Но если от 10 до 16 лет он все ‘странствует по горам Кавказа’ (повести Чарской в ‘Задуш. Слове’), или с индейцами сдирает скальпы с ‘светлокожих’, или погружается с Жюль-Верном на дно океана, взлетает на луну и опускается в потухшие вулканы: то его ‘комнатка’, его родные, его уроки, все учителя и воспитательницы покажутся ему до того ‘неинтересными’… Раньше, чем что-нибудь в этих родных понять, он их мысленно отвергнет, начнет смотреть на них тем полувысокомерным, полунебрежным взглядом, к какому все в России слишком привыкли от героев 12-14 лет… Ну, какой папаша-адвокат сравнится с капитаном Немо… Мальчику никогда не придет на ум, что и сам-то Жюль-Верн, автор торопливо написанных книжек, был тоже ужасно скучен сравнительно с Немо и его судьбой… В разгоряченном воображении мальчика капитан Немо — герой, и притом живой герой, пусть даже мальчик и знает о вымысле, но через книгу он узнает столько о капитане Немо, так знает его интересную черту и гениальные замыслы, сколько он никогда не узнает о жизни и о душе своих сереньких ‘папы и мамы’, которые все трудятся то на кухне и в детской, то около письменного стола и на службе, и ни на какую ‘луну’ не взлетают… Мальчик никогда не поймет серьезно жизни своих родителей, он никогда не почувствует серьезно своей школы, наконец, и это главное, он сам не проживает серьезно своей жизни, увы, для тысяч мальчиков ‘обыкновенной’, будучи с детства отравлен гипнозом, в сущности ложным и вымышленным, гипнозом страшных преувеличений и ‘печатной’ идеализации, которой ничто реальное вообще не соответствует и ничто реальное не может же сравниться с ним.

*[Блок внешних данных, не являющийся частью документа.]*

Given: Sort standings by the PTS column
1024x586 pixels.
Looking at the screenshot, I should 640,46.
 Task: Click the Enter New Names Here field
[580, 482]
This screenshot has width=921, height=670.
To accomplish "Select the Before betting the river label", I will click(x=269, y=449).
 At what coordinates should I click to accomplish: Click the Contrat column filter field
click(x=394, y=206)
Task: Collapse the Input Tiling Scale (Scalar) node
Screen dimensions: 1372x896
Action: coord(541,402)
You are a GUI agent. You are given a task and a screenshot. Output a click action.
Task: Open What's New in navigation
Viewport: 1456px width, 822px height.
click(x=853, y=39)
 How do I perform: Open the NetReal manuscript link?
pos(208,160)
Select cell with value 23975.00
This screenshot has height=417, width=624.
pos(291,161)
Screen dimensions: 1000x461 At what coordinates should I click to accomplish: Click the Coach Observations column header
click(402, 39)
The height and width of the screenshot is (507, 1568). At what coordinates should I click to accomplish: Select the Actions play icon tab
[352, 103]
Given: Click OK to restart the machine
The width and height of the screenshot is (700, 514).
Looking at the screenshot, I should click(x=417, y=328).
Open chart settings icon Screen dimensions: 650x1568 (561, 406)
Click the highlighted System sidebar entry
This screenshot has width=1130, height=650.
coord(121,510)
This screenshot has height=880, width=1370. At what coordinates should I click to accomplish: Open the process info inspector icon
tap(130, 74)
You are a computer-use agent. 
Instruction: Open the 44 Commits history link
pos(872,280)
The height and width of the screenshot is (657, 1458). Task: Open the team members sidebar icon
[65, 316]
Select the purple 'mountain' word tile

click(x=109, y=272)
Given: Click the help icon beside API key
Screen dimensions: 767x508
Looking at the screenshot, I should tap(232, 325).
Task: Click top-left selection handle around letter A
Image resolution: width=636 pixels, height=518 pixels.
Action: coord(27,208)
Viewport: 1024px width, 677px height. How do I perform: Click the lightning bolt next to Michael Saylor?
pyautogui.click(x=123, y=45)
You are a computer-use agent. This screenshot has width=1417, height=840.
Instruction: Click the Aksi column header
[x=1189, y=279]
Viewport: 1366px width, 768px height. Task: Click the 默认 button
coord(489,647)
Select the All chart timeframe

Из мальчика вырастет ‘бумажный герой’, сам бессильный что-нибудь сделать, даже сделать обыкновенное хорошее, например честно исполнить всякое дело: но с преувеличенной требовательностью ко всякому, с жестокой критикой людей, с высокомерным взглядом на все окружающее…
И… несчастный из несчастных. Что может быть столь жалкое, как ‘обыкновенный Иван’, махающий бумажными крыльями, которые его никак не поднимают к солнцу.
А ведь весь русский юношеский героизм таков…
Впервые опубликовано: Новое Время. 1910. 15 марта. No 12215.